*Given entries*:
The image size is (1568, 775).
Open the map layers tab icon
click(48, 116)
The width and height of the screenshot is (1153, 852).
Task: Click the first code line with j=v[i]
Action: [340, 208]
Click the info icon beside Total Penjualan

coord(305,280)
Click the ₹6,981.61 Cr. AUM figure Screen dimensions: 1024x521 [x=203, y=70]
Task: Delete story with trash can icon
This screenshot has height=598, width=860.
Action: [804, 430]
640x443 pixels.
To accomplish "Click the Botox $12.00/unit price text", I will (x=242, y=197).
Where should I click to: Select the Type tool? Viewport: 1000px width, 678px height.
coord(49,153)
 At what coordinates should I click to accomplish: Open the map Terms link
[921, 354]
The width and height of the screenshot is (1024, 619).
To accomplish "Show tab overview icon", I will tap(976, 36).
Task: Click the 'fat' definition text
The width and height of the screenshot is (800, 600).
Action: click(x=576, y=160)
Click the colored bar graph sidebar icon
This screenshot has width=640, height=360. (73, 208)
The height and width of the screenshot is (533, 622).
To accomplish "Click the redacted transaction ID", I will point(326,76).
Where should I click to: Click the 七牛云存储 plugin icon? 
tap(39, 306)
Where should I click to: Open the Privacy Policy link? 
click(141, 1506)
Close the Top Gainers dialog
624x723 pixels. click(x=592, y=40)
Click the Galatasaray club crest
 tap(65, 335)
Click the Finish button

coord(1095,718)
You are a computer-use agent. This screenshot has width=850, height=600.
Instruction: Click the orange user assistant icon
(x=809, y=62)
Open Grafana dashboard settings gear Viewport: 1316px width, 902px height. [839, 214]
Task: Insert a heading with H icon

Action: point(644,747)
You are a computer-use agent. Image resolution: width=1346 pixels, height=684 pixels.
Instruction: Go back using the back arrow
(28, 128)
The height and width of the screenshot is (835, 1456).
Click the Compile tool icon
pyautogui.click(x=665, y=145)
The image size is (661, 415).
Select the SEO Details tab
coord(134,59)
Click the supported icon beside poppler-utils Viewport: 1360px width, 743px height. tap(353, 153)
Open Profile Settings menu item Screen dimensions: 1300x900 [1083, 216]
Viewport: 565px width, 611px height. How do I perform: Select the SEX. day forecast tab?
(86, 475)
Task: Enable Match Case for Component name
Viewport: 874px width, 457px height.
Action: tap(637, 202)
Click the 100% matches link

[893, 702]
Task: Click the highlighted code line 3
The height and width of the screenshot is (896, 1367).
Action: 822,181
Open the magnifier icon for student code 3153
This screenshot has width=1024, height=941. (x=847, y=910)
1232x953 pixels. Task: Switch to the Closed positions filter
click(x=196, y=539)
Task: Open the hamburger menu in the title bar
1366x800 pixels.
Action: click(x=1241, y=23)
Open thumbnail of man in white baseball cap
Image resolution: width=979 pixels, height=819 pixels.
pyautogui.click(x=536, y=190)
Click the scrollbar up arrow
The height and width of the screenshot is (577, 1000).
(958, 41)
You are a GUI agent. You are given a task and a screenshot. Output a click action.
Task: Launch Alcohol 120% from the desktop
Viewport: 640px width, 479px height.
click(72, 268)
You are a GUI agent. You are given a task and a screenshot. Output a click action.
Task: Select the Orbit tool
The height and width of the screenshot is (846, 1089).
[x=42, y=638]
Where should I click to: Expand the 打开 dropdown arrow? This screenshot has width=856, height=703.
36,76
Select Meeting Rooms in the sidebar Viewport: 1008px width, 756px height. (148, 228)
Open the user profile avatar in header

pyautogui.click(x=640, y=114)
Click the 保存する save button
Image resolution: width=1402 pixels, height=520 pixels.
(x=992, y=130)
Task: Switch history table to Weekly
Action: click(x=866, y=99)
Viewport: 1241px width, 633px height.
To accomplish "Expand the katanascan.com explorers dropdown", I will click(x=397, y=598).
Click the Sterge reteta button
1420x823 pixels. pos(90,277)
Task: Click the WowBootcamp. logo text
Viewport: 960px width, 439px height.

*What is being asked*:
Exactly as written, reproduce the whole listing.

*Finished task*:
The image size is (1568, 775).
Open the map layers tab icon
click(48, 116)
The width and height of the screenshot is (1153, 852).
Task: Click the first code line with j=v[i]
Action: [340, 208]
Click the info icon beside Total Penjualan

coord(305,280)
Click the ₹6,981.61 Cr. AUM figure Screen dimensions: 1024x521 [x=203, y=70]
Task: Delete story with trash can icon
This screenshot has height=598, width=860.
Action: [804, 430]
640x443 pixels.
To accomplish "Click the Botox $12.00/unit price text", I will (x=242, y=197).
Where should I click to: Select the Type tool? Viewport: 1000px width, 678px height.
coord(49,153)
 At what coordinates should I click to accomplish: Open the map Terms link
[921, 354]
The width and height of the screenshot is (1024, 619).
To accomplish "Show tab overview icon", I will tap(976, 36).
Task: Click the 'fat' definition text
The width and height of the screenshot is (800, 600).
Action: click(x=576, y=160)
Click the colored bar graph sidebar icon
This screenshot has width=640, height=360. (73, 208)
The height and width of the screenshot is (533, 622).
To accomplish "Click the redacted transaction ID", I will point(326,76).
Where should I click to: Click the 七牛云存储 plugin icon? 
tap(39, 306)
Where should I click to: Open the Privacy Policy link? 
click(141, 1506)
Close the Top Gainers dialog
624x723 pixels. click(x=592, y=40)
Click the Galatasaray club crest
 tap(65, 335)
Click the Finish button

coord(1095,718)
You are a computer-use agent. This screenshot has width=850, height=600.
Instruction: Click the orange user assistant icon
(x=809, y=62)
Open Grafana dashboard settings gear Viewport: 1316px width, 902px height. [839, 214]
Task: Insert a heading with H icon

Action: point(644,747)
You are a computer-use agent. Image resolution: width=1346 pixels, height=684 pixels.
Instruction: Go back using the back arrow
(28, 128)
The height and width of the screenshot is (835, 1456).
Click the Compile tool icon
pyautogui.click(x=665, y=145)
The image size is (661, 415).
Select the SEO Details tab
coord(134,59)
Click the supported icon beside poppler-utils Viewport: 1360px width, 743px height. tap(353, 153)
Open Profile Settings menu item Screen dimensions: 1300x900 [1083, 216]
Viewport: 565px width, 611px height. How do I perform: Select the SEX. day forecast tab?
(86, 475)
Task: Enable Match Case for Component name
Viewport: 874px width, 457px height.
Action: tap(637, 202)
Click the 100% matches link

[893, 702]
Task: Click the highlighted code line 3
The height and width of the screenshot is (896, 1367).
Action: 822,181
Open the magnifier icon for student code 3153
This screenshot has width=1024, height=941. (x=847, y=910)
1232x953 pixels. Task: Switch to the Closed positions filter
click(x=196, y=539)
Task: Open the hamburger menu in the title bar
1366x800 pixels.
Action: click(x=1241, y=23)
Open thumbnail of man in white baseball cap
Image resolution: width=979 pixels, height=819 pixels.
pyautogui.click(x=536, y=190)
Click the scrollbar up arrow
The height and width of the screenshot is (577, 1000).
(958, 41)
You are a GUI agent. You are given a task and a screenshot. Output a click action.
Task: Launch Alcohol 120% from the desktop
Viewport: 640px width, 479px height.
click(72, 268)
You are a GUI agent. You are given a task and a screenshot. Output a click action.
Task: Select the Orbit tool
The height and width of the screenshot is (846, 1089).
[x=42, y=638]
Where should I click to: Expand the 打开 dropdown arrow? This screenshot has width=856, height=703.
36,76
Select Meeting Rooms in the sidebar Viewport: 1008px width, 756px height. (148, 228)
Open the user profile avatar in header

pyautogui.click(x=640, y=114)
Click the 保存する save button
Image resolution: width=1402 pixels, height=520 pixels.
(x=992, y=130)
Task: Switch history table to Weekly
Action: click(x=866, y=99)
Viewport: 1241px width, 633px height.
To accomplish "Expand the katanascan.com explorers dropdown", I will click(x=397, y=598).
Click the Sterge reteta button
1420x823 pixels. pos(90,277)
Task: Click the WowBootcamp. logo text
Viewport: 960px width, 439px height.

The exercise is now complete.